**Provided entries:**
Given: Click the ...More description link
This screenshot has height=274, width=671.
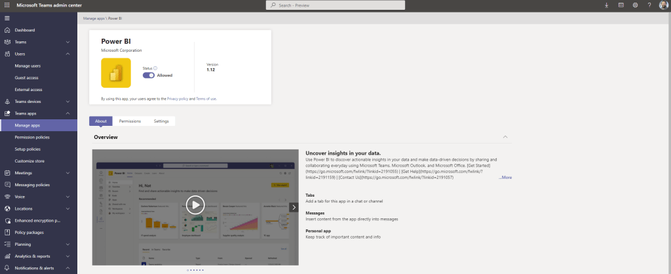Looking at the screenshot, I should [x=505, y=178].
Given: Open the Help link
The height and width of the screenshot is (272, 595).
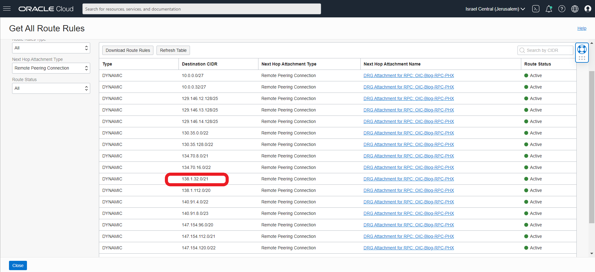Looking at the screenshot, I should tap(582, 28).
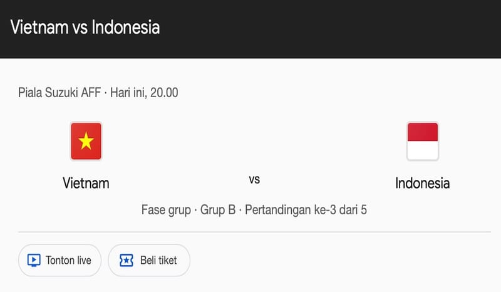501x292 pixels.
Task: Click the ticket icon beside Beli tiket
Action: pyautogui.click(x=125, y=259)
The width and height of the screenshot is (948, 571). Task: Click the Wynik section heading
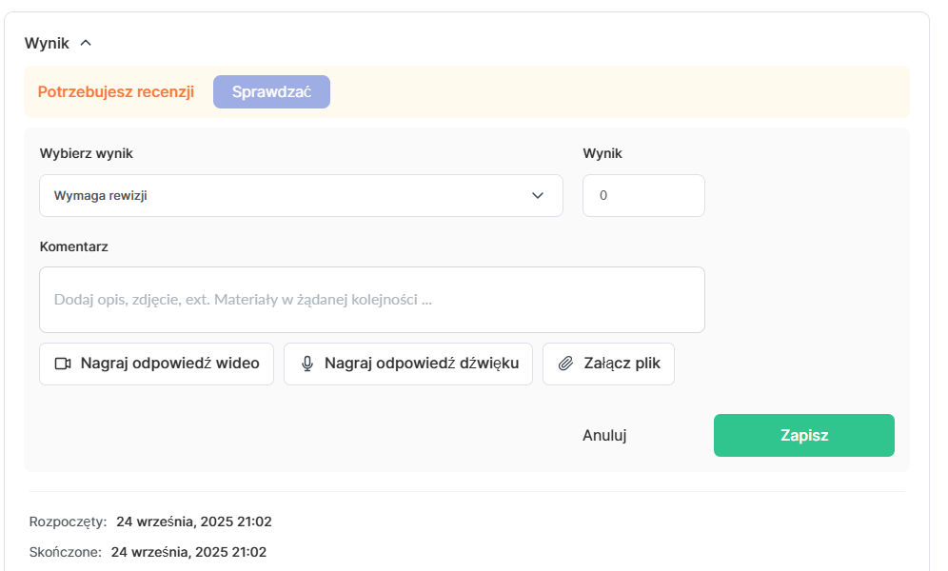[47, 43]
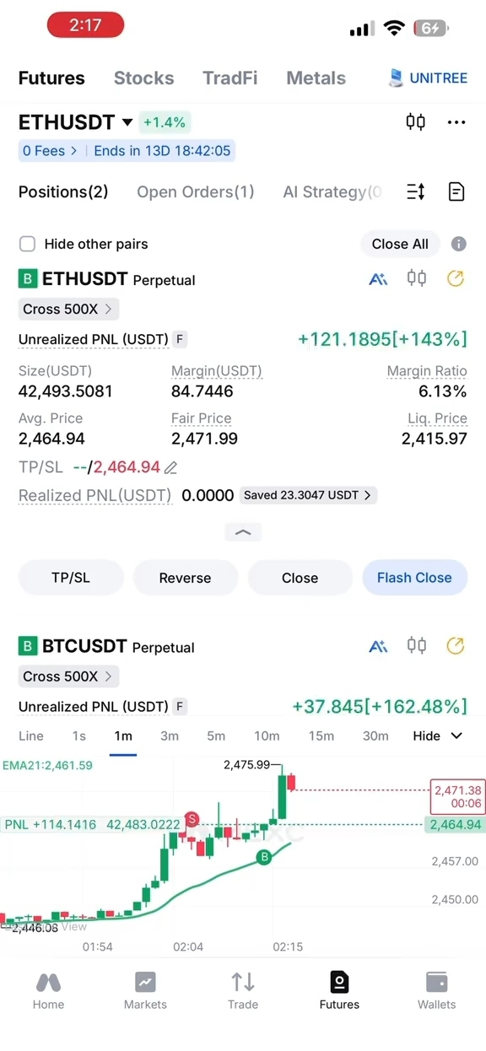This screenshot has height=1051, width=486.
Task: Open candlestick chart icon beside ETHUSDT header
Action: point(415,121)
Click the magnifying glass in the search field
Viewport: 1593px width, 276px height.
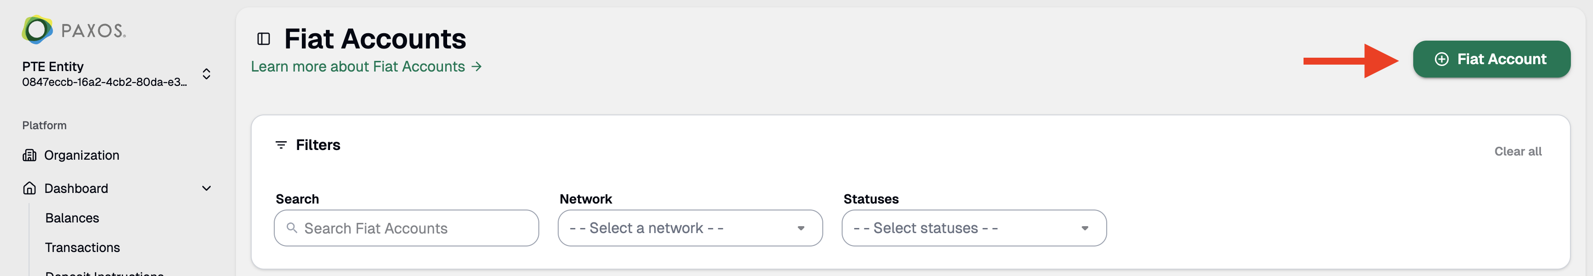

**Task item:** From the first record to the last, transcribe everything exactly but drop the pictures.

**Exercise solution:**
Given: Click the ...More description link
This screenshot has height=274, width=671.
Looking at the screenshot, I should [x=505, y=178].
Given: Open the Help link
The height and width of the screenshot is (272, 595).
Looking at the screenshot, I should tap(582, 28).
501x292 pixels.
Task: Click the ticket icon beside Beli tiket
Action: pyautogui.click(x=125, y=259)
The width and height of the screenshot is (948, 571). Task: Click the Wynik section heading
[47, 43]
This screenshot has height=1051, width=486.
Task: Open candlestick chart icon beside ETHUSDT header
Action: point(415,121)
Click the magnifying glass in the search field
Viewport: 1593px width, 276px height.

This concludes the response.